Wiping Cee’s snotty nose, I glanced at the clock. 8:42 AM. Wanting to be out and on my way and torn with guilt at watching my poor mom bend painfully to feed the kutties, I gave up. Dropping my bag, I took the bottle of baby food and shoved huge spoonfuls into two unwilling mouths. Dropping the spoon into the sink and wiping drool filled lips, I finally made it out the door throwing backward glances all the way.
Hearing increasingly loud wails filter in through the monitor, I fight sleep. I push away the covers to see K in a fetal position trying to hold on to beauty sleep through the wails. In the dead of the night as I hold a fussy, sniffling baby, I realize what it means – that mommy guilt. As much as I would like to pretend all is well with the world, I can not. I will not. I rock the baby till my arms give out. I go to bed knowing I will be up in the wee hours of the morning. I can let the baby cry it out but I have trouble doing that.

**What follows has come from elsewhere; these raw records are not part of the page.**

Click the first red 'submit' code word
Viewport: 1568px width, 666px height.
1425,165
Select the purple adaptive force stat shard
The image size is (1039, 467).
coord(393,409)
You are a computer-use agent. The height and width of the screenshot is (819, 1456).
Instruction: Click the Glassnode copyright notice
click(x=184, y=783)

It’s when all the small decisions become big. When I haggle for that 5$ off coupon but hardly blink an eye at the four figure monthly fee for daycare. It’s when I mull turning the car around and quitting work. It’s when I debate putting my MBA on hold indefinitely. It’s when I put my feet up at the end of the day but cannot relax because my mind is in overdrive planning the next meal, planning for the next contingency.
It’s when I stand outside the door waiting for Cee to fall back asleep, as her sobs quiet down, I realize this thing. The mommy guilt. It’s just started and will last my life long.